┌─ Exercise inputs

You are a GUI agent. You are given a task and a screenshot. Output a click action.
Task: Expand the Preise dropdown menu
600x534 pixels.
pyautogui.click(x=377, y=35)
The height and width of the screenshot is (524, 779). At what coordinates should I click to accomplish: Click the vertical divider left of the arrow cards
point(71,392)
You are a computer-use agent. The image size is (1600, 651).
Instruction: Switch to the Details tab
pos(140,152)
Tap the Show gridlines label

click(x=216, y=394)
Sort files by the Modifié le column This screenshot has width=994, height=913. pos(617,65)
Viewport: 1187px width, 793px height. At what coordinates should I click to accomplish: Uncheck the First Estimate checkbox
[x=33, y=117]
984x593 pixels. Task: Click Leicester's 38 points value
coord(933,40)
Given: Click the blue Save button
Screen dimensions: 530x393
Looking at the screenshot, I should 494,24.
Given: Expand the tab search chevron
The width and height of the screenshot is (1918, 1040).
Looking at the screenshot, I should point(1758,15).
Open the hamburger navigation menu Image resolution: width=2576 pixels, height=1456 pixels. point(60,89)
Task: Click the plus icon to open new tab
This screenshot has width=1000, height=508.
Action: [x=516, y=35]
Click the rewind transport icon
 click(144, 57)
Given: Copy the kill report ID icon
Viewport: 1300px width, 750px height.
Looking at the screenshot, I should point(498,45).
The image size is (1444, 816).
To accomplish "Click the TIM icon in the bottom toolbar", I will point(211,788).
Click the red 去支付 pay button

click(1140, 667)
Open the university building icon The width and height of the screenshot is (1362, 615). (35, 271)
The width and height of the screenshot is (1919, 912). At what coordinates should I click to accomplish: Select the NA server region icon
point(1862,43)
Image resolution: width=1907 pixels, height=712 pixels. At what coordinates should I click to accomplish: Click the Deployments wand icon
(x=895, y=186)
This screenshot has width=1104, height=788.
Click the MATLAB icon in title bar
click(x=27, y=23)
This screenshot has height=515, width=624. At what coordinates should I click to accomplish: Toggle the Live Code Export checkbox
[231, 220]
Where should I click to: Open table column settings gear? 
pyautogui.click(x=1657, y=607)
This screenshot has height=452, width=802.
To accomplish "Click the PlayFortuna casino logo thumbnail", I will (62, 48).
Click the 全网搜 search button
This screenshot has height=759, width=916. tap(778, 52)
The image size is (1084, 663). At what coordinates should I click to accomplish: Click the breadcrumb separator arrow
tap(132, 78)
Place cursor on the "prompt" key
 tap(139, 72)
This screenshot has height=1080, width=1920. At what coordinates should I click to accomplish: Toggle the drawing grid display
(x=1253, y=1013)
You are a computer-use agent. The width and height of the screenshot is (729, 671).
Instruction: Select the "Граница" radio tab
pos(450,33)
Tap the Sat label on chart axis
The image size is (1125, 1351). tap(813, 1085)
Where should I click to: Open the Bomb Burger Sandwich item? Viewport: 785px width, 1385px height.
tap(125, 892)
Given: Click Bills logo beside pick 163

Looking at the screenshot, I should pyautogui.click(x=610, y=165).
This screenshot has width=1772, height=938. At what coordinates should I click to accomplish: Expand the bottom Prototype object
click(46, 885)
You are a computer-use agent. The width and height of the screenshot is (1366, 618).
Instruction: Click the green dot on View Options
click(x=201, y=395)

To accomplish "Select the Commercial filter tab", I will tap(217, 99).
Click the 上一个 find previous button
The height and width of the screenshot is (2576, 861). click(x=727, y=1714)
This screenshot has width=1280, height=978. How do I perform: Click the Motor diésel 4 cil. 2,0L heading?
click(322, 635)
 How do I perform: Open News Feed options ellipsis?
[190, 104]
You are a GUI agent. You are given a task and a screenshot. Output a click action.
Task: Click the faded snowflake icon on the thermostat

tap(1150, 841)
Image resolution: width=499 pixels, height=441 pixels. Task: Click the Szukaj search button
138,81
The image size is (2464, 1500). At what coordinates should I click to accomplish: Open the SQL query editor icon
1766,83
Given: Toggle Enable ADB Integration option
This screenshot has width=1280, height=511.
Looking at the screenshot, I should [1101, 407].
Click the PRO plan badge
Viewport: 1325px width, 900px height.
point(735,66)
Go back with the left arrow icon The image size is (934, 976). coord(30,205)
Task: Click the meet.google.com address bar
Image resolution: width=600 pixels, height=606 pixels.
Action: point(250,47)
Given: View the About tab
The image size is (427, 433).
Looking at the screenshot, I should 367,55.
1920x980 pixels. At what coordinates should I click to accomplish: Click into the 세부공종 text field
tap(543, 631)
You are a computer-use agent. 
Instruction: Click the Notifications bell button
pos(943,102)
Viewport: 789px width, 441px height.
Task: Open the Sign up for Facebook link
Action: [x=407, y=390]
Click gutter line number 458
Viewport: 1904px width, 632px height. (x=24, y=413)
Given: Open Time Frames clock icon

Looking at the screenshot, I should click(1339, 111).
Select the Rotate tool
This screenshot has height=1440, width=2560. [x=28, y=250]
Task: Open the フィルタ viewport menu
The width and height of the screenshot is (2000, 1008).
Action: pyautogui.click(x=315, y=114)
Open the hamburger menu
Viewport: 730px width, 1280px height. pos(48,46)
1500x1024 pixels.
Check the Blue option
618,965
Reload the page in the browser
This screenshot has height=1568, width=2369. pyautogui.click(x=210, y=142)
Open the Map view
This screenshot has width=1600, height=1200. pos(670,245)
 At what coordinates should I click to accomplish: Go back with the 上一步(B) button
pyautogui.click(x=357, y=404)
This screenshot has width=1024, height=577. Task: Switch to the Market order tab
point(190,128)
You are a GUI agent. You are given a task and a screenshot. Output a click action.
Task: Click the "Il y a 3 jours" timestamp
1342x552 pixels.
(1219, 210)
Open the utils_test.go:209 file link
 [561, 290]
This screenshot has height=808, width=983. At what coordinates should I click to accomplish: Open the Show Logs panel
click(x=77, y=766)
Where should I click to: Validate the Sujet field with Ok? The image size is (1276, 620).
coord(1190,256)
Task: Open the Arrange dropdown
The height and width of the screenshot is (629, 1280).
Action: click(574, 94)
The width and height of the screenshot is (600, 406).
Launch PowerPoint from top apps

└─

Task description —
Rewrite all of the material above, replacing "At what coordinates should I click to accomplish" with "Which point should I click to complete" wherever it occurs and leaving everything else unchanged.

Correct response —
You are a GUI agent. You are given a task and a screenshot. Output a click action.
Task: Expand the Preise dropdown menu
600x534 pixels.
pyautogui.click(x=377, y=35)
The height and width of the screenshot is (524, 779). Which point should I click to complete: Click the vertical divider left of the arrow cards
point(71,392)
You are a computer-use agent. The image size is (1600, 651).
Instruction: Switch to the Details tab
pos(140,152)
Tap the Show gridlines label

click(x=216, y=394)
Sort files by the Modifié le column This screenshot has width=994, height=913. pos(617,65)
Viewport: 1187px width, 793px height. Which point should I click to complete: Uncheck the First Estimate checkbox
[x=33, y=117]
984x593 pixels. Task: Click Leicester's 38 points value
coord(933,40)
Given: Click the blue Save button
Screen dimensions: 530x393
Looking at the screenshot, I should 494,24.
Given: Expand the tab search chevron
The width and height of the screenshot is (1918, 1040).
Looking at the screenshot, I should point(1758,15).
Open the hamburger navigation menu Image resolution: width=2576 pixels, height=1456 pixels. point(60,89)
Task: Click the plus icon to open new tab
This screenshot has width=1000, height=508.
Action: [x=516, y=35]
Click the rewind transport icon
 click(144, 57)
Given: Copy the kill report ID icon
Viewport: 1300px width, 750px height.
Looking at the screenshot, I should point(498,45).
The image size is (1444, 816).
To accomplish "Click the TIM icon in the bottom toolbar", I will point(211,788).
Click the red 去支付 pay button

click(1140, 667)
Open the university building icon The width and height of the screenshot is (1362, 615). (35, 271)
The width and height of the screenshot is (1919, 912). Which point should I click to complete: Select the NA server region icon
point(1862,43)
Image resolution: width=1907 pixels, height=712 pixels. Which point should I click to complete: Click the Deployments wand icon
(x=895, y=186)
This screenshot has width=1104, height=788.
Click the MATLAB icon in title bar
click(x=27, y=23)
This screenshot has height=515, width=624. Which point should I click to complete: Toggle the Live Code Export checkbox
[231, 220]
Where should I click to: Open table column settings gear? 
pyautogui.click(x=1657, y=607)
This screenshot has height=452, width=802.
To accomplish "Click the PlayFortuna casino logo thumbnail", I will (62, 48).
Click the 全网搜 search button
This screenshot has height=759, width=916. tap(778, 52)
The image size is (1084, 663). Which point should I click to complete: Click the breadcrumb separator arrow
tap(132, 78)
Place cursor on the "prompt" key
 tap(139, 72)
This screenshot has height=1080, width=1920. Which point should I click to complete: Toggle the drawing grid display
(x=1253, y=1013)
You are a computer-use agent. The width and height of the screenshot is (729, 671).
Instruction: Select the "Граница" radio tab
pos(450,33)
Tap the Sat label on chart axis
The image size is (1125, 1351). tap(813, 1085)
Where should I click to: Open the Bomb Burger Sandwich item? Viewport: 785px width, 1385px height.
tap(125, 892)
Given: Click Bills logo beside pick 163

Looking at the screenshot, I should pyautogui.click(x=610, y=165).
This screenshot has width=1772, height=938. Which point should I click to complete: Expand the bottom Prototype object
click(46, 885)
You are a computer-use agent. The width and height of the screenshot is (1366, 618).
Instruction: Click the green dot on View Options
click(x=201, y=395)

To accomplish "Select the Commercial filter tab", I will tap(217, 99).
Click the 上一个 find previous button
The height and width of the screenshot is (2576, 861). click(x=727, y=1714)
This screenshot has width=1280, height=978. How do I perform: Click the Motor diésel 4 cil. 2,0L heading?
click(322, 635)
 How do I perform: Open News Feed options ellipsis?
[190, 104]
You are a GUI agent. You are given a task and a screenshot. Output a click action.
Task: Click the faded snowflake icon on the thermostat

tap(1150, 841)
Image resolution: width=499 pixels, height=441 pixels. Task: Click the Szukaj search button
138,81
The image size is (2464, 1500). Which point should I click to complete: Open the SQL query editor icon
1766,83
Given: Toggle Enable ADB Integration option
This screenshot has width=1280, height=511.
Looking at the screenshot, I should [1101, 407].
Click the PRO plan badge
Viewport: 1325px width, 900px height.
point(735,66)
Go back with the left arrow icon The image size is (934, 976). coord(30,205)
Task: Click the meet.google.com address bar
Image resolution: width=600 pixels, height=606 pixels.
Action: point(250,47)
Given: View the About tab
The image size is (427, 433).
Looking at the screenshot, I should 367,55.
1920x980 pixels. Which point should I click to complete: Click into the 세부공종 text field
tap(543, 631)
You are a computer-use agent. 
Instruction: Click the Notifications bell button
pos(943,102)
Viewport: 789px width, 441px height.
Task: Open the Sign up for Facebook link
Action: [x=407, y=390]
Click gutter line number 458
Viewport: 1904px width, 632px height. (x=24, y=413)
Given: Open Time Frames clock icon

Looking at the screenshot, I should click(1339, 111).
Select the Rotate tool
This screenshot has height=1440, width=2560. [x=28, y=250]
Task: Open the フィルタ viewport menu
The width and height of the screenshot is (2000, 1008).
Action: pyautogui.click(x=315, y=114)
Open the hamburger menu
Viewport: 730px width, 1280px height. pos(48,46)
1500x1024 pixels.
Check the Blue option
618,965
Reload the page in the browser
This screenshot has height=1568, width=2369. pyautogui.click(x=210, y=142)
Open the Map view
This screenshot has width=1600, height=1200. pos(670,245)
 Which point should I click to complete: Go back with the 上一步(B) button
pyautogui.click(x=357, y=404)
This screenshot has width=1024, height=577. Task: Switch to the Market order tab
point(190,128)
You are a GUI agent. You are given a task and a screenshot. Output a click action.
Task: Click the "Il y a 3 jours" timestamp
1342x552 pixels.
(1219, 210)
Open the utils_test.go:209 file link
 [561, 290]
This screenshot has height=808, width=983. Which point should I click to complete: Open the Show Logs panel
click(x=77, y=766)
Where should I click to: Validate the Sujet field with Ok? The image size is (1276, 620).
coord(1190,256)
Task: Open the Arrange dropdown
The height and width of the screenshot is (629, 1280).
Action: click(574, 94)
The width and height of the screenshot is (600, 406).
Launch PowerPoint from top apps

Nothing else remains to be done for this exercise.